Who was Rosie Jiménez?
Report by Sarah Scott
August 19, 2021 Seattle Radical Women meeting
In the late 1970s, Rosie Jiménez was 27-years-old, a Chicana who was the first in her family to go to college. She was also the mother of a four-year-old daughter, and she did not want to have any more children. Because she was poor and lived on less than $100 per month, she was not able to acquire an abortion legally in 1977 as she had with her previous two abortions. This is because of the Hyde Amendment, which had just gone into effect a few weeks ago. The Hyde Amendment prohibits federal funds, including Medicaid funds, from being spent on abortion. As of August 2021, it is still in place.
Rosie was forced to get an illegal abortion by an untrained midwife who used dirty tools, and she became very ill with an infection as a result. Being afraid to tell the doctors the truth about what happened because she had broken the law, the doctors were not able to treat her quickly and appropriately, and so Rosie Jiménez became the first woman to die as a direct result of the Hyde amendment being passed.
The way the media portrayed Jiménez' death was racist, in that they used her Chicana ethnicity and Mexican heritage to lie about her motive for trying to hide her abortion from her doctors. The media claimed that because of her Mexican upbringing, Rosie had been too embarrassed and ashamed of her abortion to mention it to her doctors. The media implied that she was therefore to blame for her own death. However, this was a lie, because they omitted the fact that she had had no problem approaching these same doctors for her previous two abortions. One of the doctors who participated in the smear campaign against her had performed a previous abortion, too.
This stereotyping of Rosie was done by both liberal and conservative media. They covered up the fact that she was forced by poverty to obtain the abortion illegally, because that would have exposed how wrong the Hyde Amendment was, which many supposedly liberal politicians supported.
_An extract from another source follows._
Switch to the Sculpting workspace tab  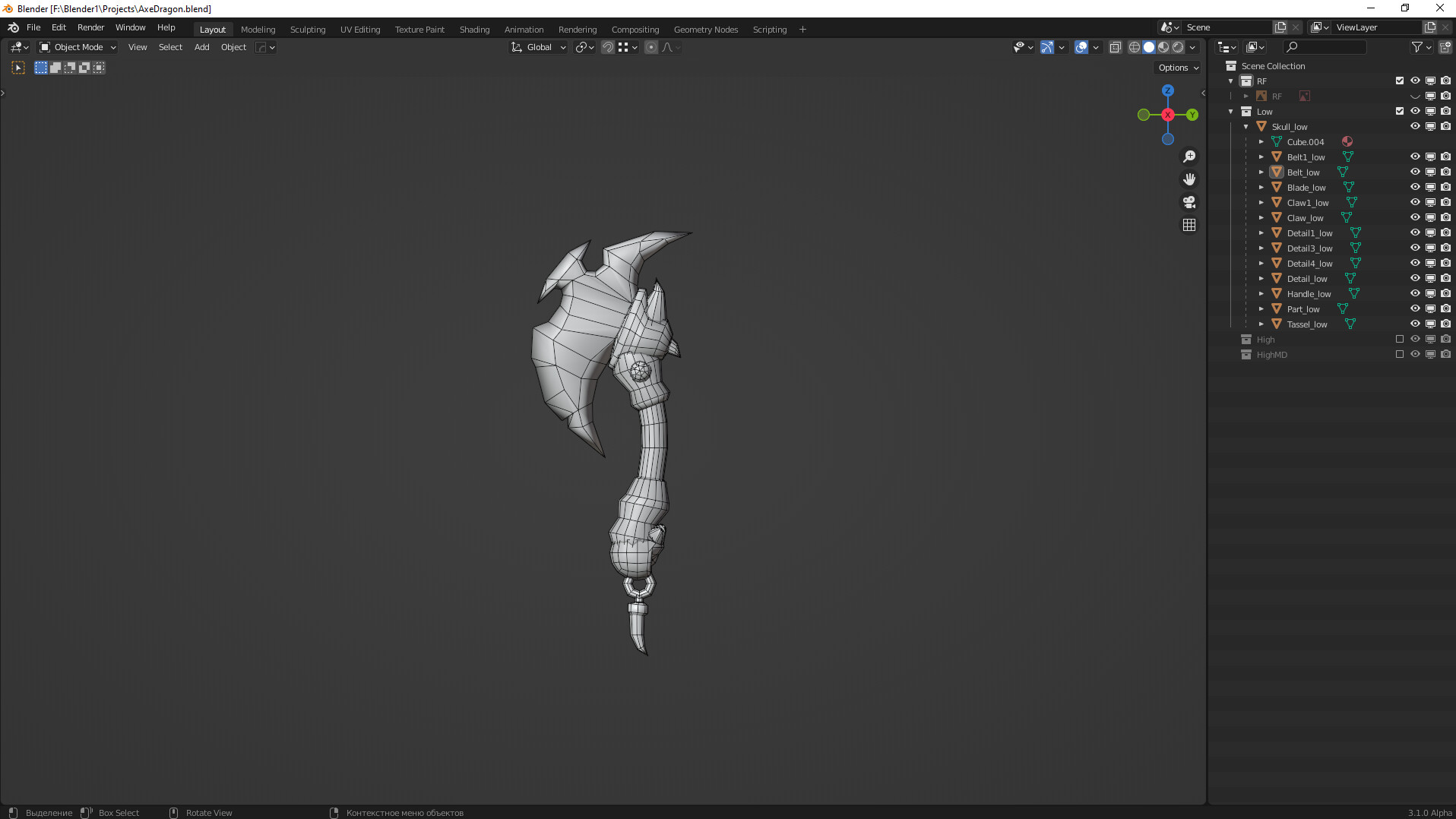click(x=307, y=30)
So instead, they relied on racial stereotypes against Mexican women and culture.
When the police were forced to look at evidence that the unqualified midwife had performed the abortion, she was prosecuted and sentenced to a $120 fine and three days in jail. In contrast, there is
the case of a midwife in San Luis Obisbo, an upper-class white neighborhood in California. A baby she delivered in 1978 died the next week, for reasons that were thought to be unconnected to the midwife’s care. Still, that midwife was charged with second-degree murder (though the case was later thrown out because the parents defended their choice to use a midwife). It was easier for the establishment to stir up public outrage over a white baby's death. Of course, the real motive was not a genuine care for the baby, but that the midwife in the wealthier neighborhood posed a threat of competition to the medical establishment.
In the years since Jiménez' death, she has become a symbol within the feminist movement for the fight for reproductive justice and to end reproductive racism. Jiménez' daughter, Monique, only learned as an adult about the real reason for her mother’s death. She was inspired by her mother’s story to become a pro-choice activist. She helped to pass a Texas measure called “Rosie’s Resolution” in 2018 that called for repeal of insurance coverage bans on abortion.
There are other measures that activists have taken to try to chip away at and overturn the Hyde Amendment. One such effort called the Lilith Fund, to provide money to poor women who need an abortion. More recently, in 2017, the EACH Woman Act was introduced to end insurance coverage bans that target abortion care. The name has now been changed to simply The EACH Act, and earlier this year it was introduced as a bill in Congress.
The fact that the Hyde Amendment has been allowed to remain law for so long is a reminder that in spite of advances for middle-class or wealthy women, the capitalist system is built in such a way to hit poor women the hardest, and that poor women of color will have it the worst under these laws. Radical Women has fought to overturn the Hyde Amendment from the beginning, and has put struggles like Jiménez' at the forefront of its demands. Without centering the most oppressed women with demands that address poverty as part of a larger movement to overturn capitalism, it is only a matter of time before all women's rights are eroded. That's why we must continue to build a multi-racial solidarity movement in defense of reproductive freedom until the Hyde Amendment is overturned.
Sarah Scott is active in Radical Women and records her maritime adventures on her video blog “Sarah Scott - Adventures of a Black Woman Sailor.”